*EXERCISE PROMPT*.
With the pictures removed, retype the lines from the one holding "Open 'Another great 99 secs talk' post" through the end of the records, exactly as written.

*PROVIDED DATA*.
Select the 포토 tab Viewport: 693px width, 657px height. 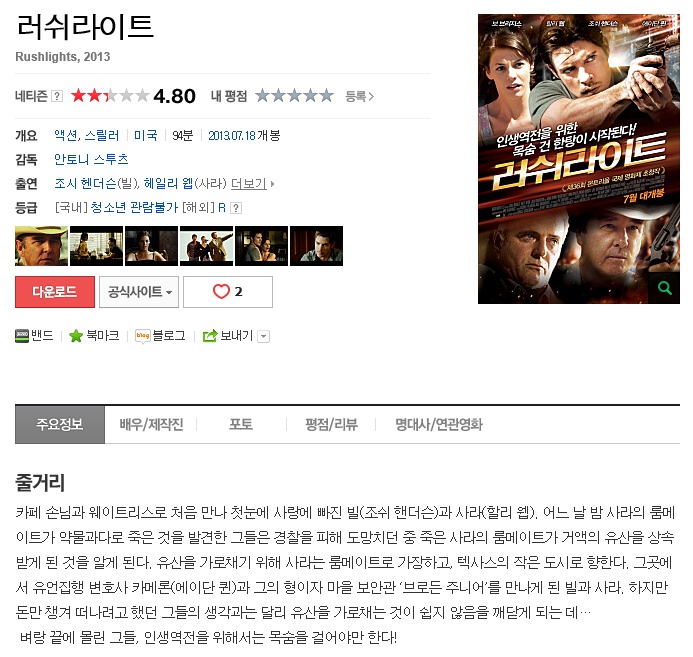pyautogui.click(x=241, y=425)

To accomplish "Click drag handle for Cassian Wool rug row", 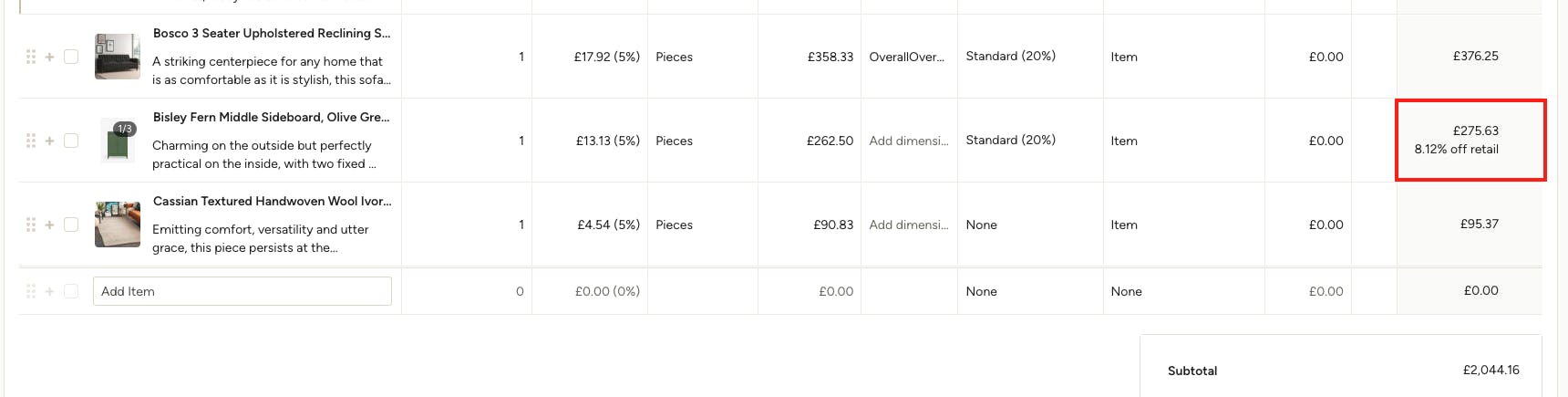I will pyautogui.click(x=31, y=225).
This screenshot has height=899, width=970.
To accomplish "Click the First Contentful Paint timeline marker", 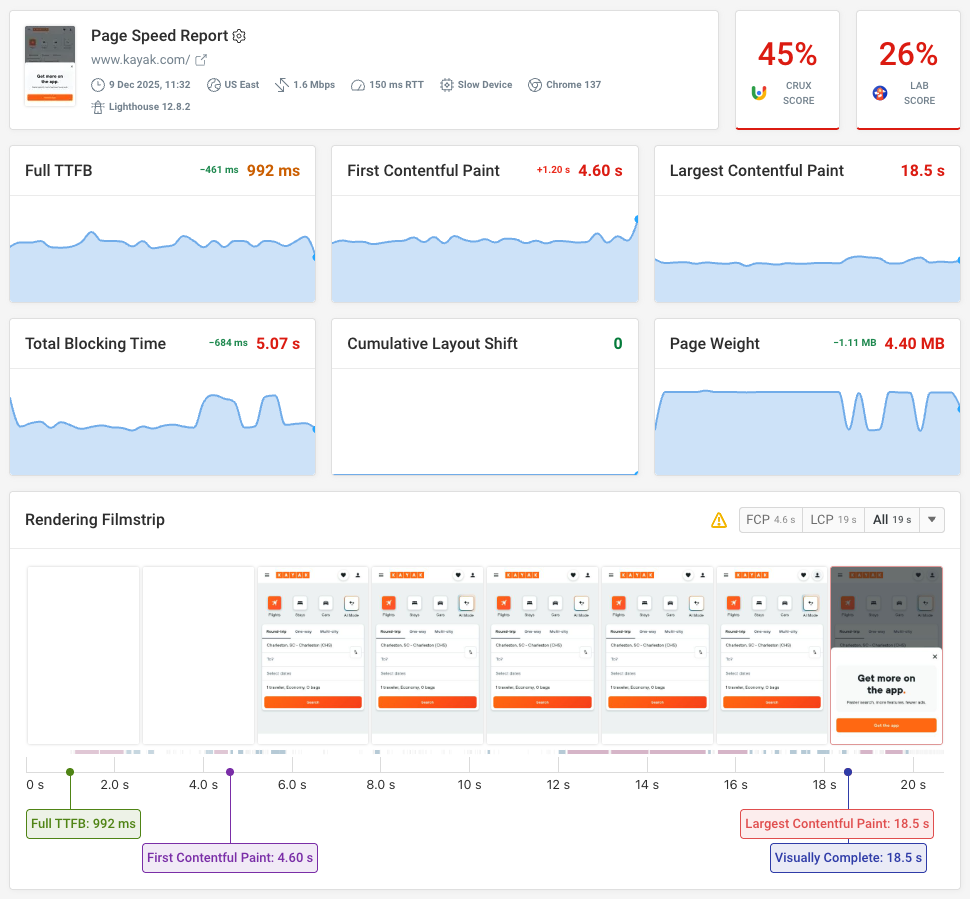I will [x=229, y=771].
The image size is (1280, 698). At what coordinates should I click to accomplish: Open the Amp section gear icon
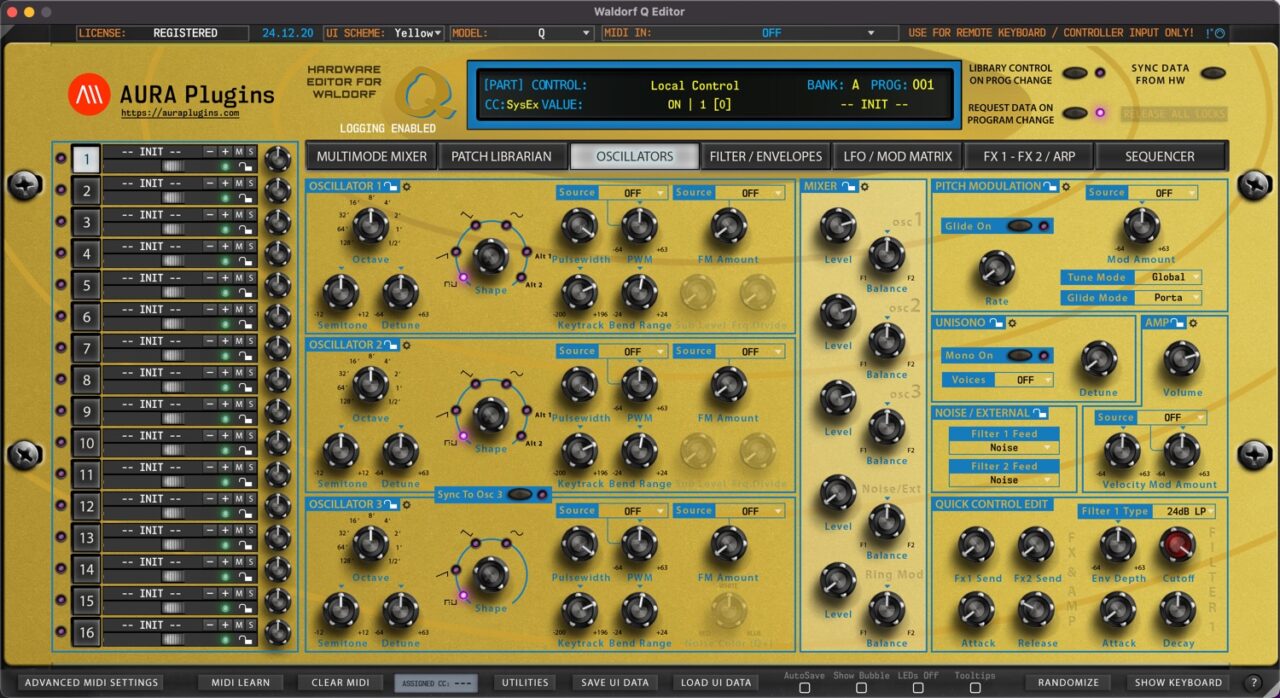(1192, 323)
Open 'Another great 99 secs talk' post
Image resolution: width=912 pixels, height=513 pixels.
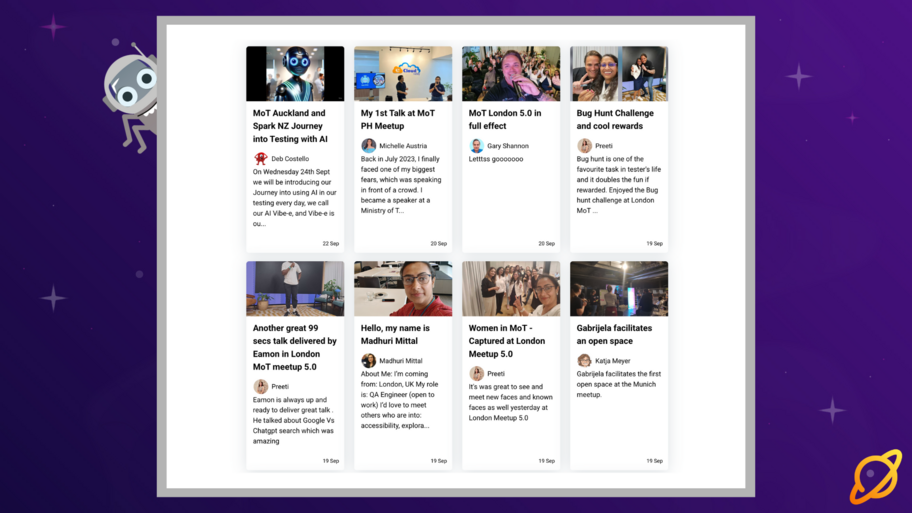pyautogui.click(x=294, y=347)
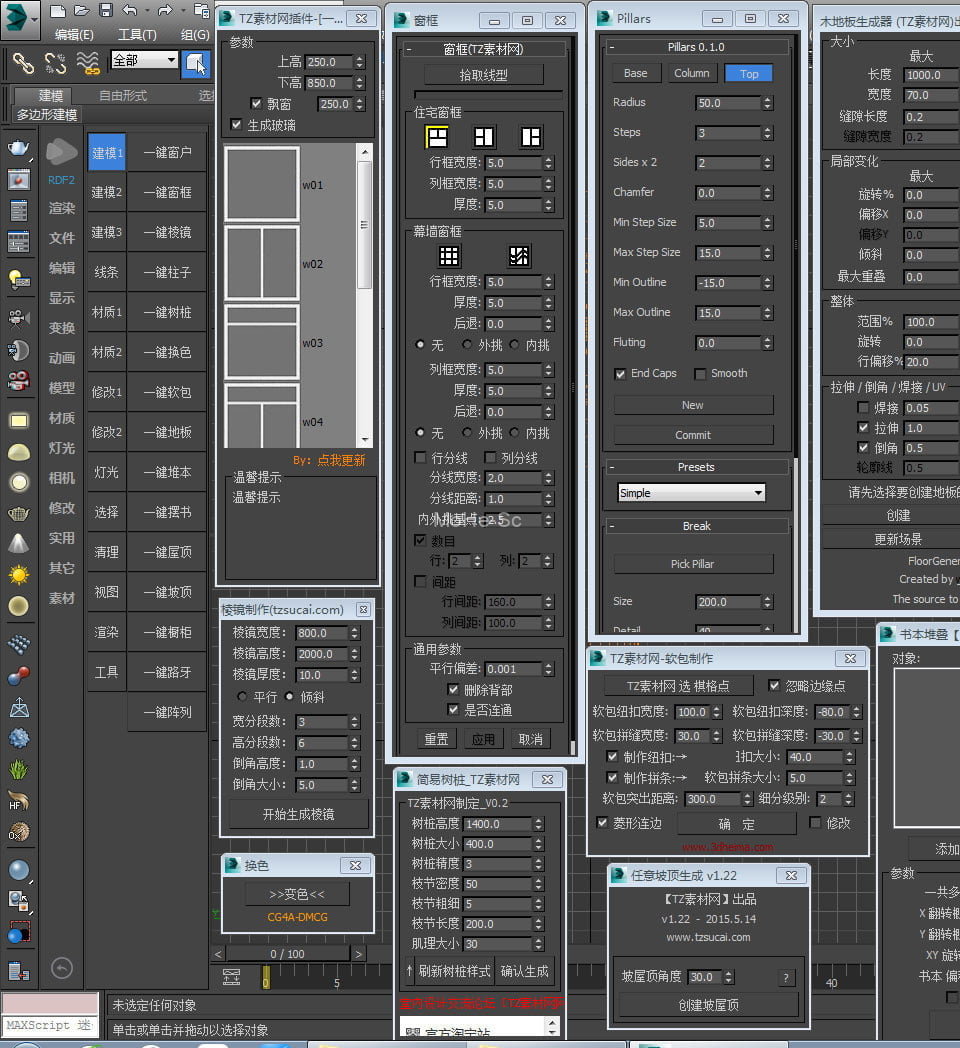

*EXPECTED ANSWER*.
Open 'Another great 99 secs talk' post
Image resolution: width=912 pixels, height=513 pixels.
pyautogui.click(x=294, y=347)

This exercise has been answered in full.